Wildfire Fuel Reduction Program
Lake County and the Superior National Forest (USFS) have received federal National Fire Plan “Fuel Reduction Grant” funding to reduce hazardous wildfire fuels on private lands. Only properties identified by the USFS can be considered for this project. As a landowner adjacent to federal land on which fuel reduction projects are planned or have taken place, you are invited to participate.
What is “hazardous fuel reduction?”
Wildfires are fueled by living and dead vegetation (trees, shrubs, dried grasses, fallen branches, etc.). In fire dependent ecosystems, fuels accumulate where there has been a lack of disturbance such as fire and logging. In Lake County, increased fire hazards occur when the overstory of birch, aspen and mature pine has a dense understory of balsam fir and spruce. The decadent overstory will slowly die off and fall to the ground, increasing the ground surface fuel load. In addition to the fuel on the ground, balsam fir and spruce create ladder fuels that allow fire to climb to the canopy and spread quickly. Crown fires can also occur when there is a thick conifer canopy and little open space between trees.
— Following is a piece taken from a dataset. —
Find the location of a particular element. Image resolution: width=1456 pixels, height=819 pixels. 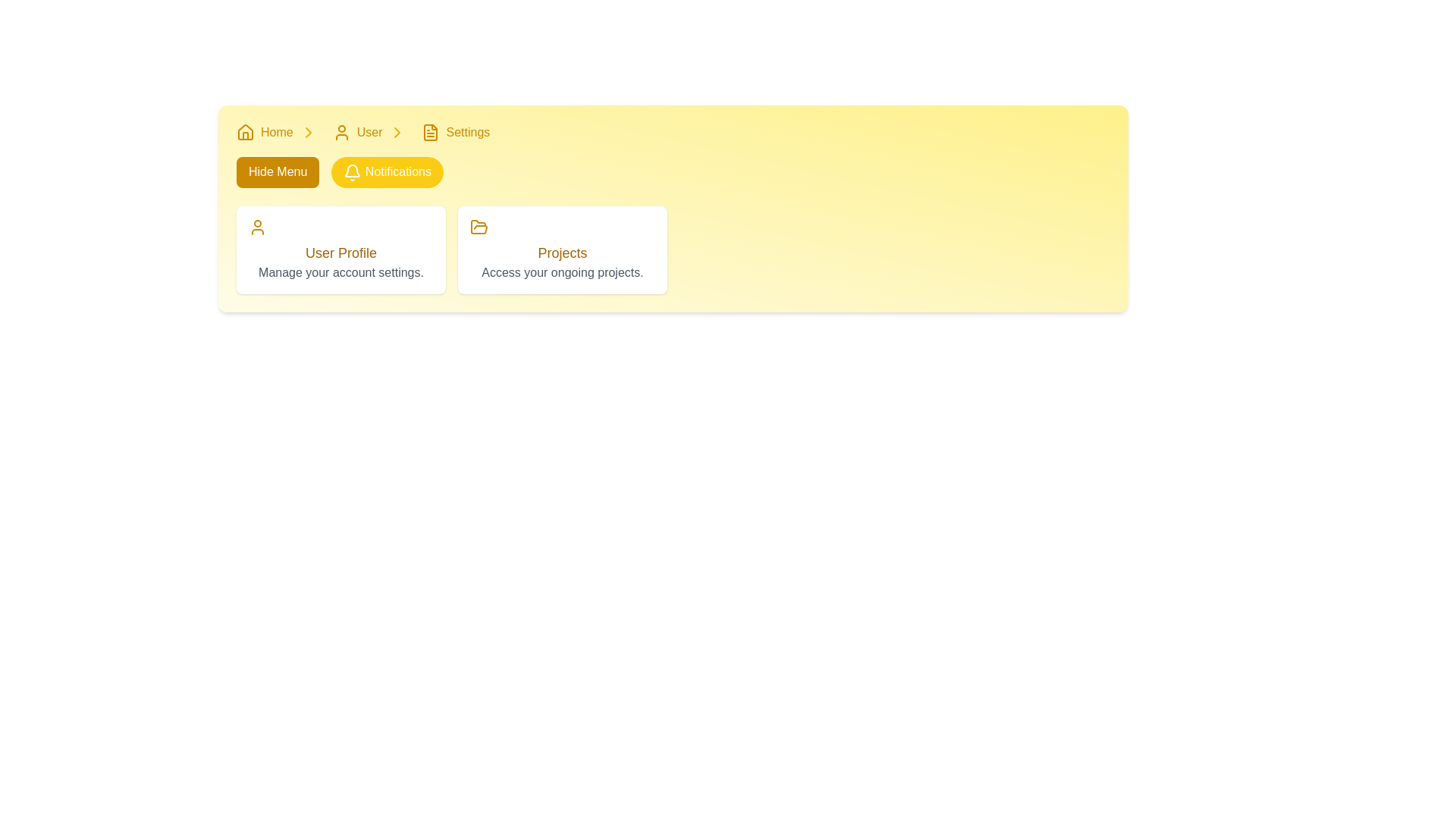

the static visual icon representing the user's profile, located at the top-left corner of the 'User Profile' card is located at coordinates (258, 227).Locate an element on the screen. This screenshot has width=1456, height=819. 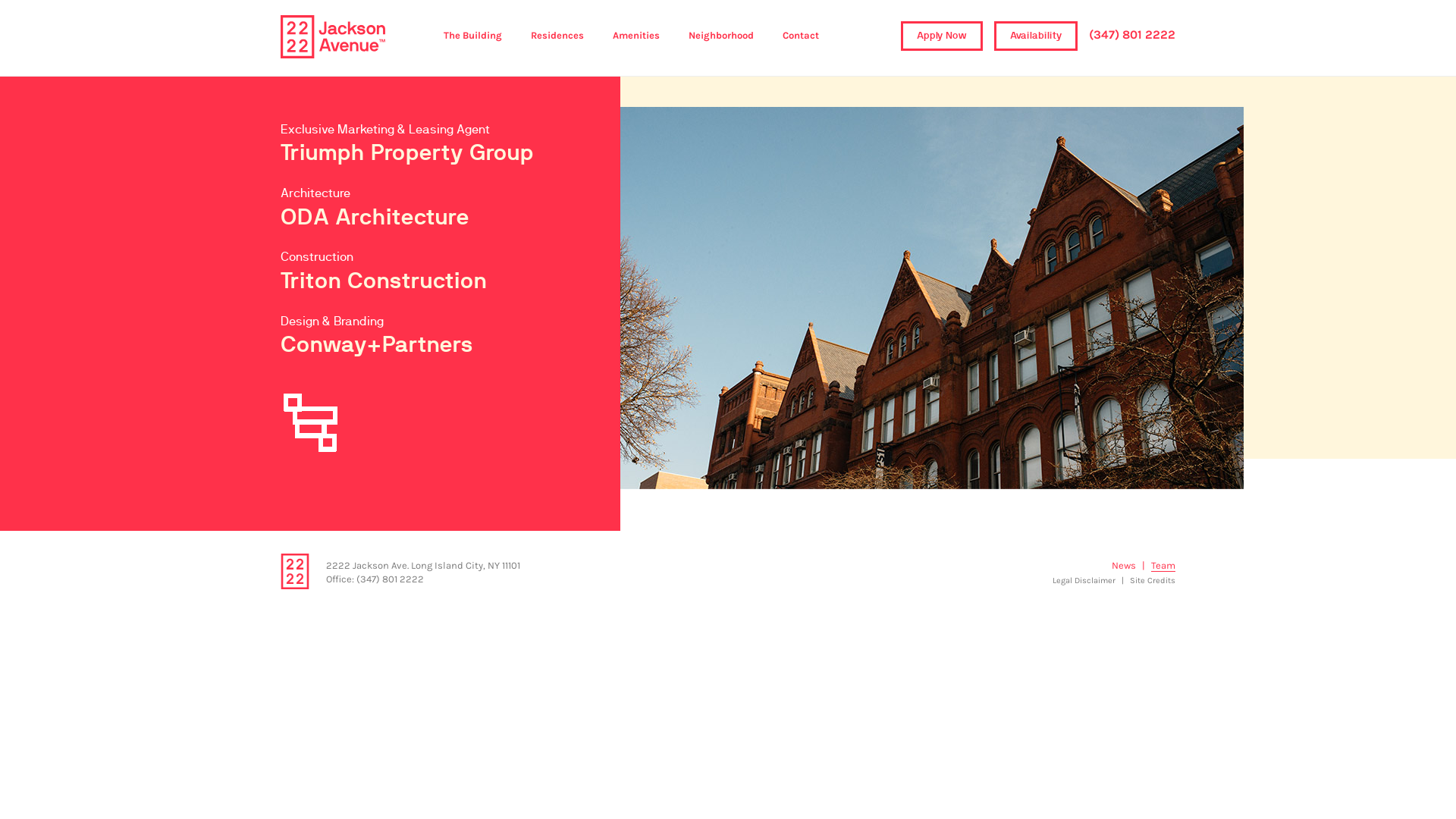
'Site Credits' is located at coordinates (1129, 580).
Homes can also become a source of fuel in a wildfire. Removing fuels, especially balsam fir, around your home will reduce the intensity of wildfires as they burn through wildland urban interface (WUI) areas. Not only does fuel reduction create defensible space to protect homes from wildfire damage, it also creates a healthy ecosystem more typical of times when fires burned naturally across the landscape.
Fuel Reduction Process
Treatment areas can involve up to 20 acres per landowner, depending upon funds available. Once a homeowner request is received and approved by Lake County and the Forest Service, a site visit by an agency representative will be arranged to recommend and document a treatment plan that meets grant parameters and landowner preferences. (Landowners must identify and mark their property boundaries prior to the site visit.)
Hazardous fuels to be removed can include dead and down woody debris, blowdown, and conifer ladder fuels such as balsam fir. Fuel reduction will be done by approved contractors through mechanical or hand thinning, and chipping or pile burning of debris.
During the site visit, landowners and agency representatives will consider visual effects as well as fuel reduction. Agency representatives will identify where the greatest fuel hazards are located on the property and will suggest treatments to mitigate the fire risk. Along lakes and rivers, fuel reductions need to follow Lake County shoreland ordinances. The ordinances limit vegetation reductions within 50 feet of lake shores, called the Shore Impact Zone, although where balsam fir and/or down woody debris poses a hazard to the property, some fuel reduction work can take place. The ordinance also requires leaving enough vegetation to minimize view of structures from the water.
Grant funding cannot be used for clearcut logging of the live canopy trees. Because they are long lived species which provide visual and wildlife benefits, most healthy spruce, cedar, tamarack and pine should not be removed. Dead standing trees, or snags, also provide important wildlife benefits and will not be removed with grant funding.
After treatment, woody debris should be disposed of as soon as possible by chipping, mulching, burning on-site, or hauling to approved brush disposal sites for chipping or winter burning. It is often preferable to have the woody debris mulched on-site, avoiding the expense of hauling and the hazards of burning brush piles.
Additional vegetation treatment outside grant specifications (i.e. requests to remove large live or dead standing trees) must be negotiated by the owner and contractor at the owner’s expense.
Once each project is near completion, the contractor will contact the agency representative. The representative will inspect the project and submit the approved invoice to Lake County for payment. The landowner and agency representative will remain in consultation throughout this process. If the work does not meet the recommendations, the landowner and agency representative will work with the contractor until the specifications are met and the work is approved.
If you would like to participate in Lake County’s wildfire Fuel Reduction Grant project, please return the enclosed form by Friday December 14, 2012. Those who respond after the 14th will have lower priority.
It is highly encouraged that adjacent landowners coordinate with one another in this effort. Planning and implementation of fuel reduction projects across multiple properties results in more efficient and effective treatments. When all interested landowners in an area are identified, Lake County will develop a Request for Proposals for fuel reduction work by qualified contractors, and select a contractor to complete the project.